Lead time

The cycle time (English throughput time, lead time ) is the time it takes for an object or an entity to pass through a system. The calculation of the cycle time is dependent on the particular system and entity types.

Run time in the manufacturing

The throughput time is a central concept of production control. In production, the cycle time defined as the time required from the start of machining up to the completion of a product. Specifically, the processing time is it composed of setup time, processing time and wait time; for some authors can be seen separately, the transport time.

Within the sequence of the problem, which is solved by scheduling, the time can be distinguished as follows:

  • The wait time is the waiting time of the unwanted product within the production system.
  • The processing time is the time required for the technical preparation of the product. Accordingly, this also includes desired wait time such as drying after coating.
  • The setup time is derived from the property of some resources to perform various operations. For this purpose, the resource must, however, be placed in the right state ( ready ).
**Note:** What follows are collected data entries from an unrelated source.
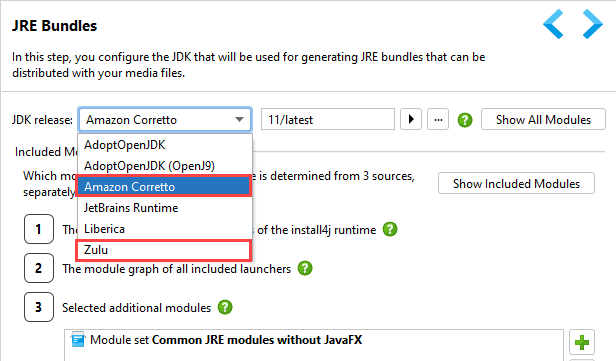Click the ellipsis browse button

click(x=438, y=119)
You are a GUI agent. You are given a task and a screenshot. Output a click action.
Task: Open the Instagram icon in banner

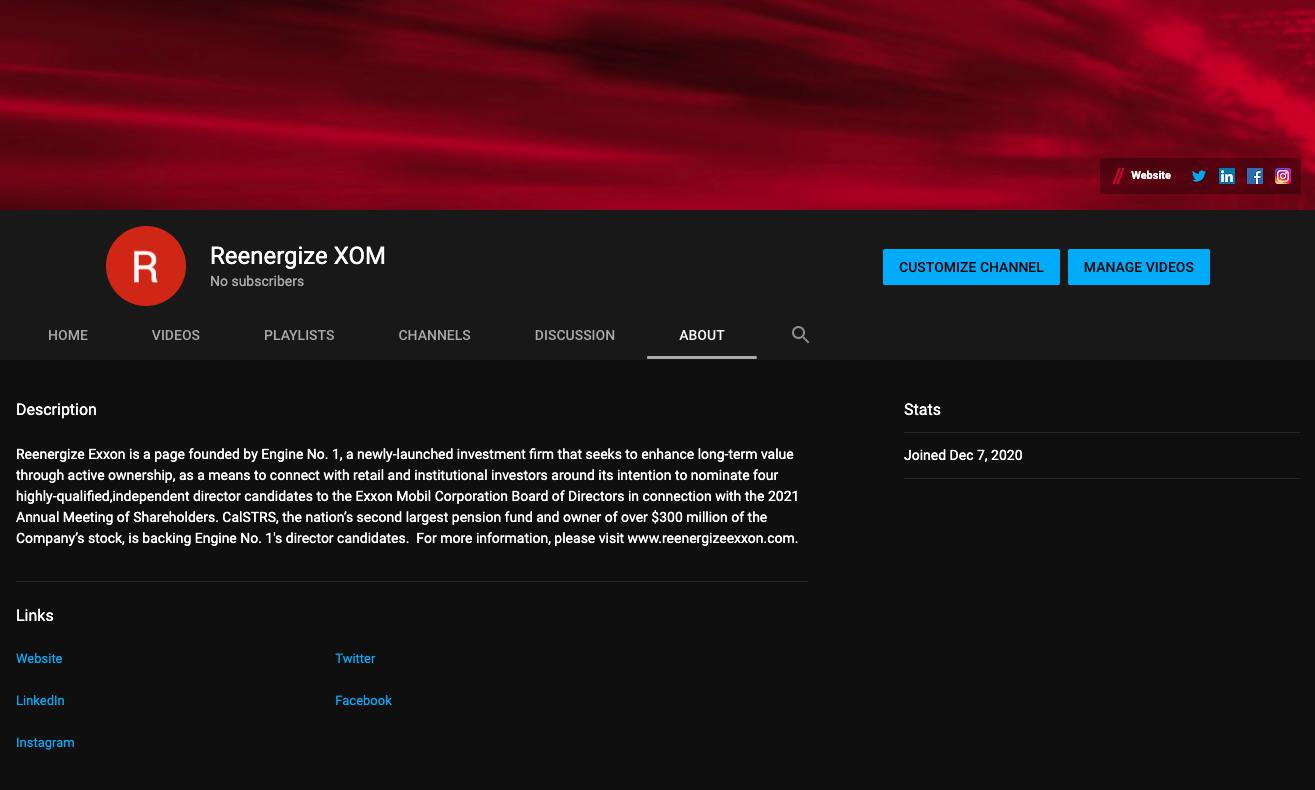coord(1282,176)
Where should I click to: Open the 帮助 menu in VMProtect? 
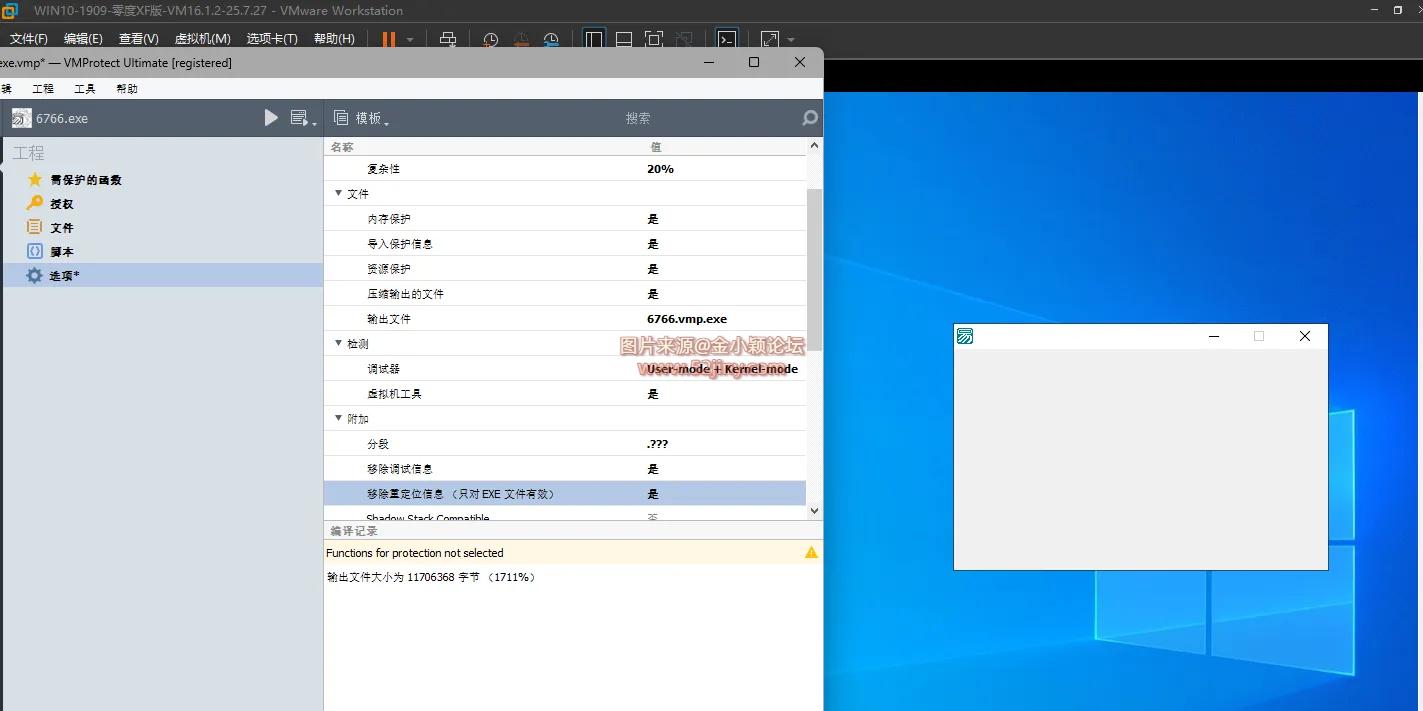pyautogui.click(x=126, y=88)
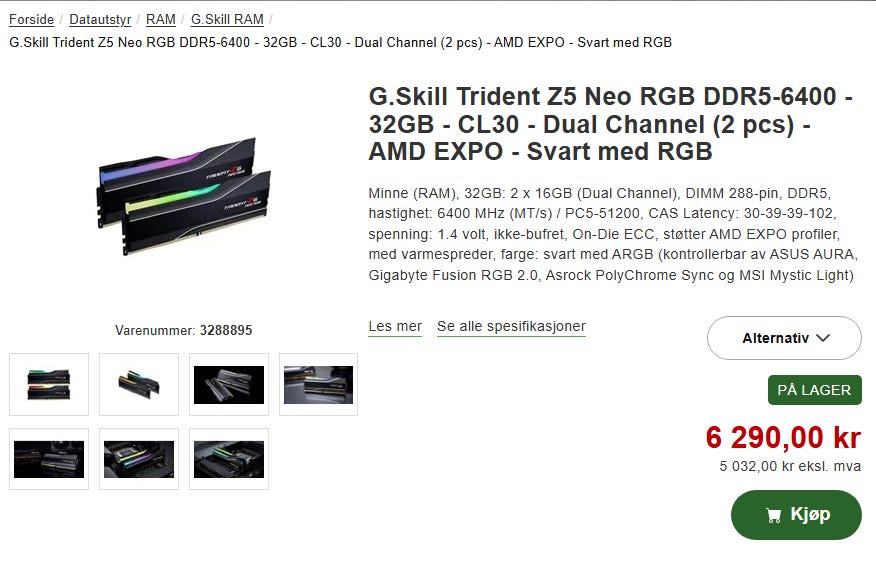
Task: Open the Datautstyr breadcrumb
Action: click(100, 20)
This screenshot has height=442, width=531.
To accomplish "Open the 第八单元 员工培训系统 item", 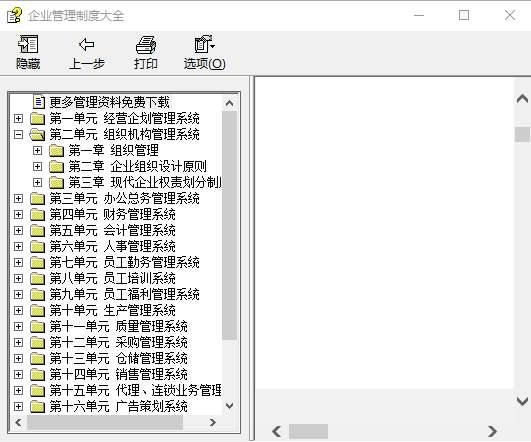I will 112,278.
A simple example is a kitchen machine which has to be equipped only with the correct blade for a scheduled processing.
  • The transport time is the time required to transport the product before and after processing

A fundamental distinction REFA after species for

Since the distinction is irrelevant to the lead time, and the times for the people and the resources are symmetrically defined, it is called for the passage time as a term of implementation. This major and minor implementation form the execution time. Together with the company resulting from the expiration of conditional interrupt meantime, they form the scheduled run time ( by a working system ). The actual transit time may be extended over the planned yet by an additional time, formed of times for fault conditional interrupting and additional penetrations.

For the processing time by several systems of work adding their individual throughput times with the addition of each intermediate time, the sun represents, warehousing and transportation times between the working systems. This REFA causes, given the factual blur of the above, the usual definition ( When exactly is the beginning of processing: the grant of the construction contract provision of the material first step and when exactly is the completion of product:? ? Final treatment provision in the mail ... ) a clear indication of what belongs to the passage of time and what is not.

To use as a key figure can be divided by Duration in mean flow time and job-related processing time. In this connection, the cycle time is the time for the entire production order complexes.

Reduce cycle time

The aim in the production should always be to keep the costs of a construction contract as low as possible. This can be achieved inter alia by reducing throughput time, where in reducing the quality of the production may not be affected.

  • There are first, the ability to increase the capacity of a work station. Due to the higher capacity can be made ​​in the same time (throughput). The concept is only useful at bottlenecks (see: Theory of constraints, bottleneck (logistics), production program )
  • Secondly, the throughput can be increased by increasing the intensity (for example, increasing the electric power ), since the relationship between processing time and throughput is reversed. The possibilities are usually low but, as usually the optimal performance of equipment and the best pace for humans is already scheduled.
  • To save setup time, can carry out similar contracts that are to be made ​​in a timely manner will be consolidated into a single job ( lot). This is not created for each job set-up time, but only for the first. By increasing the batch size, the average lead time can be reduced at each individual work system; the lead times for orders and average processing times can be characterized but significantly increase because of the additional waiting and idle times. Lot formation also limits the flexibility and ability to deliver.
  • The main potential lies therefore in the organization of order processing and organization of work. For example, the aim of the concepts one- piece flow and Chaku - Chaku on cycle time reduction in more varied series production.
  • The transport times can be reduced ( slightly ) by the production are sensibly arranged and high-frequency transport systems are used.
  • If a product sub-lots for transport ( transport lot <> production lot ) formed, a first sub-lot of work system B can be processed further by overlapping operations while working system A produces the second sublot. Ideally, you're back at One -piece flow and Chaku - Chaku.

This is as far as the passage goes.